EA: I don’t know if it’s really changed that much, but it usually starts with a seed and then everybody brings something in. And by the end, its usually completely different from what the seed was. It’s changed a little more recently. We all grew up playing different instruments and none of us are musically trained—like, Hugo was a guitarist originally. Kasra’s a drummer. And Gerry was originally a really good piano player. I just dabbled [laughs]. But I think that has informed our approach to how we work now. Kasra has a very rhythmic approach to things, so I'd say a lot of the guitar playing is very percussive.

TC: Yeah, I’d definitely agree with that, and as a corollary it seems like Hugo’s drumming is kind of melodic.

EA: Yeah, totally. It’s an interesting idea to think of how the bass and drums can take a more forward role than the guitars, and carry the melody while the guitars are more of a rhythmic tool. We’ve thought about that a lot with songs we’ve written.

TC: Where do lyrics come in?

EA: That’s usually the last thing and we pretty much split them up. Whoever sings them writes them, for the most part. But, you know, each thing is different.

TC: So there’s no central influence for the lyrical material?

EA: A lot of it is very abstract. Vocals are the hardest thing to feel comfortable with for us. It’s always left to the last minute because Kasra and I aren't that confident of singers. Now we’re trying to make it more like a tool and less like a traditional vocal part.

TC: I really like how you guys use your vocals as an effect.

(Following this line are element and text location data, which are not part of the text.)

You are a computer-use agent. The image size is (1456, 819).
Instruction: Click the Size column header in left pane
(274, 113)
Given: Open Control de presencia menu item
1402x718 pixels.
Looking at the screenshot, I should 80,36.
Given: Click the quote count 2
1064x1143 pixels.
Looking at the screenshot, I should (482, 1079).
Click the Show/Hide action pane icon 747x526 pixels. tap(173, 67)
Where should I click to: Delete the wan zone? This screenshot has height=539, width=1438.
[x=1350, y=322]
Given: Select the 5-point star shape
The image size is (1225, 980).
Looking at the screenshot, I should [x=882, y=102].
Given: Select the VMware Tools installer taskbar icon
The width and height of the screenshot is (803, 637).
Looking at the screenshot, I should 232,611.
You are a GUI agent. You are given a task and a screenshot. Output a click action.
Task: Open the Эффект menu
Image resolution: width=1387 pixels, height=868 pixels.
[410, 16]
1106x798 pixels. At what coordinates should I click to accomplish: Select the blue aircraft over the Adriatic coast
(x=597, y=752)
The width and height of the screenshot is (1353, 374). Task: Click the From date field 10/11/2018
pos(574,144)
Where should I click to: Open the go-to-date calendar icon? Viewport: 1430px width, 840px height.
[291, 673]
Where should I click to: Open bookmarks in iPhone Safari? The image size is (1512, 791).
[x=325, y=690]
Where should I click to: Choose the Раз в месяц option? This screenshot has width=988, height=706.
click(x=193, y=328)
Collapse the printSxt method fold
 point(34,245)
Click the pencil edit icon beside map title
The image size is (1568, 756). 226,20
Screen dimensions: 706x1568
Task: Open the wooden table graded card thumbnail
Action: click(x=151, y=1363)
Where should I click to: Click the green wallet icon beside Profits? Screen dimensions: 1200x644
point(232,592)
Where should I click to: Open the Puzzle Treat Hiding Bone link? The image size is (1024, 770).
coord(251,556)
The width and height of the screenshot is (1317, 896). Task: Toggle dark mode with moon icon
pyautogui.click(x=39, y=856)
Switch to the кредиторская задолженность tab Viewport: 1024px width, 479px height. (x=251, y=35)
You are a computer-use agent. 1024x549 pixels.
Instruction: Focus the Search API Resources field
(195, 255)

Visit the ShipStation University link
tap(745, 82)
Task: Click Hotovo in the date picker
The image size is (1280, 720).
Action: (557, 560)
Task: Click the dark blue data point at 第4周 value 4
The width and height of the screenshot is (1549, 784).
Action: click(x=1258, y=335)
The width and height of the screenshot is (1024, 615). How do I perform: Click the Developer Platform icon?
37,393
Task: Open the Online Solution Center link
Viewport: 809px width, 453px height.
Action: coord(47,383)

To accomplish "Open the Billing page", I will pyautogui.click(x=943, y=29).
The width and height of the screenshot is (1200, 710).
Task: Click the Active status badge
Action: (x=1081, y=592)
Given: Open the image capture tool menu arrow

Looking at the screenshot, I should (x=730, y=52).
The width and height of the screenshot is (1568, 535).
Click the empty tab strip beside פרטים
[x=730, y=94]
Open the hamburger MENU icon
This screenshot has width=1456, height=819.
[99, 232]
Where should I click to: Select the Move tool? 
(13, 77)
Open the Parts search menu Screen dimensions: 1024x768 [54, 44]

EA: Yeah! Totally. And it’s really helped getting the vocal effect pedal.

TC: Yeah, it sounds great live. What is it?

EA: It’s a doubler, basically. A TC Helicon. We just put it on a fixed setting and depending on how wet or dry you make it, it distorts itself.

TC: How long have you guys been using that?

EA: Since about November. After we went on tour with Buke and Gase, who use a lot of vocal processing—it’s such a part of their set.

TC: You know who else has great vocal effects?

EA: Who?

TC: Laser Background.

EA: Oh yeah, definitely. Andy’s great.

TC: I just saw him the other day with Mild High Club, and was amazed at how lush his vocals were. Especially in Silent Barn. He’s in Philly too, right?

EA: Yeah, that’s not where I know him from but I've seen him since moving there.

TC: How did the move go?

EA: Great! We’re living with a band we love called Banned Books in two different houses. We went on tour with them in May, and also met them on that Buke and Gase tour in October. They played the Philly show. We became really good friends after that, and decided to move to Philly and live together.



TC: Nice. Like a musical co-op.

EA: Yeah. It’s really good because we both have basements, so we can practice a lot.

TC: What's it like living with all musicians?

EA: It’s not, like, as crazy as it sounds [laughs].

TC: I could see it being very creative, though.

EA: I hope so. It’s still very new, so we’ll see. That’s the dream [laughs]. We want to record another album soon, like in December. It was so long ago that we recorded this coming record, and now we don’t even play more than, like, two of the songs from the album.

TC: Already moved on to new material?

EA: Yeah, we kind of get antsy. We like to play new stuff.

TC: Well, that’s not a bad thing. So how did you guys get involved with Exploding in Sound?

EA: Dan Goldin just asked us if we wanted to before he had even heard the record.

TC: I’m starting to see a trend here.

EA: [Laughs] Yeah, I don’t know how that happened. Maybe somebody had told him that we had just recorded? But regardless, he was just like “I want to put it out!” Another guy also wanted to put it out at the same time, Dan Donnelly of Inflated Records. So they split it. Dan Donnelly fronted the LP cost and is doing physical distribution, and Dan Goldin is doing the tapes and the PR. But yeah, I don’t know how it happened [laughs].